Controlling the electrostatic Faraday instability using superposed electric fields

TL;DR

This study investigates how superimposing different electric fields influences electrostatic Faraday waves at fluid interfaces, enabling control over wave patterns and transition behaviors through experimental and theoretical analysis.

Contribution

It introduces a novel method to control Faraday wave patterns by superposing AC and DC electric fields, with experimental validation and theoretical modeling.

Findings

Wavelength can be tuned continuously with DC admixture.

Pattern wavelength exhibits jumps during harmonic to subharmonic transition.
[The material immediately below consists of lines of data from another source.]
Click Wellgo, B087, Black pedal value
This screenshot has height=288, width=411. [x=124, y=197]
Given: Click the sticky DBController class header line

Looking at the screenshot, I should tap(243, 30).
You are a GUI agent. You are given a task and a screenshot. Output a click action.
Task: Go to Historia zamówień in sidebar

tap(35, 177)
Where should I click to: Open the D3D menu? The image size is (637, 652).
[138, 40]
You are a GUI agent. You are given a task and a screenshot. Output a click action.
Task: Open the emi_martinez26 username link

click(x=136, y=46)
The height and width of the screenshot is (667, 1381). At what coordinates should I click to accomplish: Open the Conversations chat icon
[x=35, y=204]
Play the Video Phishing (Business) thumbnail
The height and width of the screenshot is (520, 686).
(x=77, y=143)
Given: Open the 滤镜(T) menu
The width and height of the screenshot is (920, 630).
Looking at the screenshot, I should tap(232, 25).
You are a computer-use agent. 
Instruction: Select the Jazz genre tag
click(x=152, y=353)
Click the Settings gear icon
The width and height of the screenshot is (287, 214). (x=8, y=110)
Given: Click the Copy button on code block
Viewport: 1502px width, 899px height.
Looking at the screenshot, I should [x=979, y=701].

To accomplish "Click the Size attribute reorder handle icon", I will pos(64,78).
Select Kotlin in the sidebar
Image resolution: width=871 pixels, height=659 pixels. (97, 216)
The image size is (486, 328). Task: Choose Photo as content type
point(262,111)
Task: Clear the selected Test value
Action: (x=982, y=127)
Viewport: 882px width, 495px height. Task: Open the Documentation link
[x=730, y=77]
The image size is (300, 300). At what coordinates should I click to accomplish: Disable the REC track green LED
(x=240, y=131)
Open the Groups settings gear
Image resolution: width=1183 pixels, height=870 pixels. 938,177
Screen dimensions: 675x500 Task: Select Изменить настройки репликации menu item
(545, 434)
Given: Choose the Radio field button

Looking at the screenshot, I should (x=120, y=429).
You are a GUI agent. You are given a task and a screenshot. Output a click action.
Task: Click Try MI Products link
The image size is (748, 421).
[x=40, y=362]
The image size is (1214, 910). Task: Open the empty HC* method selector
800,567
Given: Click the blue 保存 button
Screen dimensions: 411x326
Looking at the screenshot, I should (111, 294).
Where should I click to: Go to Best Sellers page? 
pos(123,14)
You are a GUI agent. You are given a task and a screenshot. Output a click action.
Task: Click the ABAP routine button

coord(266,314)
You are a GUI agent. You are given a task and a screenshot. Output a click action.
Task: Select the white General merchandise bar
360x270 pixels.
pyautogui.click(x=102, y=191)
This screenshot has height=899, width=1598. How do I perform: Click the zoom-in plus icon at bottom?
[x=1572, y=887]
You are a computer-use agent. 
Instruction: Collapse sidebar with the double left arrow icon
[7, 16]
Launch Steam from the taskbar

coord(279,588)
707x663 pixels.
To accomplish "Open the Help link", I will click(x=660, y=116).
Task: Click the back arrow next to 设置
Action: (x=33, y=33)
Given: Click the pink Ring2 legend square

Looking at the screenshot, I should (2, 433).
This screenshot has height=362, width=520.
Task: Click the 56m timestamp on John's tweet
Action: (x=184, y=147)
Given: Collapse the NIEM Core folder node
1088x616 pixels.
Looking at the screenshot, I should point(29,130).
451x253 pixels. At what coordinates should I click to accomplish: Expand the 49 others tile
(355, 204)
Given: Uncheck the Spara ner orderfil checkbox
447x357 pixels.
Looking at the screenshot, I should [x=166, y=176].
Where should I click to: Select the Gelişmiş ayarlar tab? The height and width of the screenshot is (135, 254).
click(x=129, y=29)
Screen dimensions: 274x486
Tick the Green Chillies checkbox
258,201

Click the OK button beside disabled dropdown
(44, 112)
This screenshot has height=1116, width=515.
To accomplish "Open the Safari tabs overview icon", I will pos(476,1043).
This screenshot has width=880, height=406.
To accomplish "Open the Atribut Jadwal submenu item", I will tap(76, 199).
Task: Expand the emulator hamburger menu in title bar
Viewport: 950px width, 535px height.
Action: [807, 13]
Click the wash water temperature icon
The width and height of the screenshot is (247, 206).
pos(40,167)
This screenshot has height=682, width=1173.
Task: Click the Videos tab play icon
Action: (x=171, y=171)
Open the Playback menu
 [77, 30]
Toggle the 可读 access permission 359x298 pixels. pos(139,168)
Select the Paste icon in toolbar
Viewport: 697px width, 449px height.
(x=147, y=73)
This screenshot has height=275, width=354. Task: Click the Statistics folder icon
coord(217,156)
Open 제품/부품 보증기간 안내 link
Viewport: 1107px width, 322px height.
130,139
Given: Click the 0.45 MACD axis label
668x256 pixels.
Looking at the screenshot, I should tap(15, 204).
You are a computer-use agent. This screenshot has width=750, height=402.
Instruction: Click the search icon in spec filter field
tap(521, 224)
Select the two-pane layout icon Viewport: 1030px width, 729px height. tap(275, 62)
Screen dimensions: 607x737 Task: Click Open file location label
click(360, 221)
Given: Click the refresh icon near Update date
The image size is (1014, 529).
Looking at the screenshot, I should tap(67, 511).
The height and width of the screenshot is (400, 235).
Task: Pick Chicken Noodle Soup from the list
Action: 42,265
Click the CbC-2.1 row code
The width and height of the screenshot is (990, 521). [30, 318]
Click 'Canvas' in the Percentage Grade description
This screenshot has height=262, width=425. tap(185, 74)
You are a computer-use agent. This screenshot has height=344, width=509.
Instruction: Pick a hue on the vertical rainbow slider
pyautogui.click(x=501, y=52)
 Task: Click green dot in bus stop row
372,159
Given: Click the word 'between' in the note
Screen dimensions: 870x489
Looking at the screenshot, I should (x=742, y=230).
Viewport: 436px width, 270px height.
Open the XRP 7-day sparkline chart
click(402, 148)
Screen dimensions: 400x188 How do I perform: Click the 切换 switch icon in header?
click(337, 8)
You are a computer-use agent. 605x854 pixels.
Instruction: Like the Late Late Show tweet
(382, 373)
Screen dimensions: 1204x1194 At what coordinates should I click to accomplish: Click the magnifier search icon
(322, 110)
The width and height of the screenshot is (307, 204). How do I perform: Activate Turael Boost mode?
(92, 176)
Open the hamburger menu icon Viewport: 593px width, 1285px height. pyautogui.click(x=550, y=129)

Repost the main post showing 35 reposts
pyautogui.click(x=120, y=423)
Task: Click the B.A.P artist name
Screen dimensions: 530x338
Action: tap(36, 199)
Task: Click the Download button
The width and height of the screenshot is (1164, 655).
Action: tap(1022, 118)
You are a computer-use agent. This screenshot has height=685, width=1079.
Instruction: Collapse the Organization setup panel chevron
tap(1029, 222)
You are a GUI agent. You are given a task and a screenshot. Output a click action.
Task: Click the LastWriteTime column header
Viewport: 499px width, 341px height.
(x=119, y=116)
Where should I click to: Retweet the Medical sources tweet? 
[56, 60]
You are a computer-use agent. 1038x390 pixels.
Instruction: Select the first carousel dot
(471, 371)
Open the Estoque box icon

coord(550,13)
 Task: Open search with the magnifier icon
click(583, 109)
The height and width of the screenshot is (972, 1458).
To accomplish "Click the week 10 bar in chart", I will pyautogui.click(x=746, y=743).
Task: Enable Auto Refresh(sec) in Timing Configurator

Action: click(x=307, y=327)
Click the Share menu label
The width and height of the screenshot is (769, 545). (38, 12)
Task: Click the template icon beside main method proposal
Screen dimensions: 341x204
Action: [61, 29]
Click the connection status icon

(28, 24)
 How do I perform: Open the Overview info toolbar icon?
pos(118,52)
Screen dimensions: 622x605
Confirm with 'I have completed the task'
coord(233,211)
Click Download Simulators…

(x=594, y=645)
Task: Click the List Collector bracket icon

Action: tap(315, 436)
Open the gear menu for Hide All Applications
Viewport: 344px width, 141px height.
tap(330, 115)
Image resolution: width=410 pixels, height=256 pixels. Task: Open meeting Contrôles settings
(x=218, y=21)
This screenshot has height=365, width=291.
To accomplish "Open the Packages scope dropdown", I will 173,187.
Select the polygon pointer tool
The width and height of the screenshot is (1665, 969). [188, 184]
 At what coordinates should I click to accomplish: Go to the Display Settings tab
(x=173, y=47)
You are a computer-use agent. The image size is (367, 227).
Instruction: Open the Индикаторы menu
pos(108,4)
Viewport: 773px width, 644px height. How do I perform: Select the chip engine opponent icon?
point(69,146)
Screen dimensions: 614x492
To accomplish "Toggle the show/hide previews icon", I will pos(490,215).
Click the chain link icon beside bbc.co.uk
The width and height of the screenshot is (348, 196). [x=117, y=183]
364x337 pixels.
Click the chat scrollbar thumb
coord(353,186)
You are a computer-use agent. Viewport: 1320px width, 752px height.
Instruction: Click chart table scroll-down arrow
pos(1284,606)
Good agreement between experimental results and theoretical predictions.

Abstract

When the interface between a dielectric and a conducting liquid is excited by an oscillatory electric field, electrostatic Faraday waves can be induced. Here, we study the response of the interface to an AC electric field, which is superposed by either a second AC field of different frequency, or by a DC field. An algorithm based on light refraction at the fluidic interface is used to obtain the spatio-temporal response of the Faraday waves, and the critical voltage corresponding to onset of instability, the interfacial oscillation frequency and the dominant wavelengths are determined. The influence of the mixing ratio, which denotes the relative amplitudes of the different components of the driving signal, is analyzed, and the experimental results are compared with theoretical predictions. For AC/AC driving, gradual variations of the mixing ratio can induce a jump of the pattern wavelength, which is a result of the transition from harmonic to a subharmonic oscillation. For AC/DC driving, the interface oscillates either harmonically or subharmonically, and the response wavelength can be tuned continuously by adjusting the admixture of the DC component. For both driving modes, the experiments show good agreement with theory.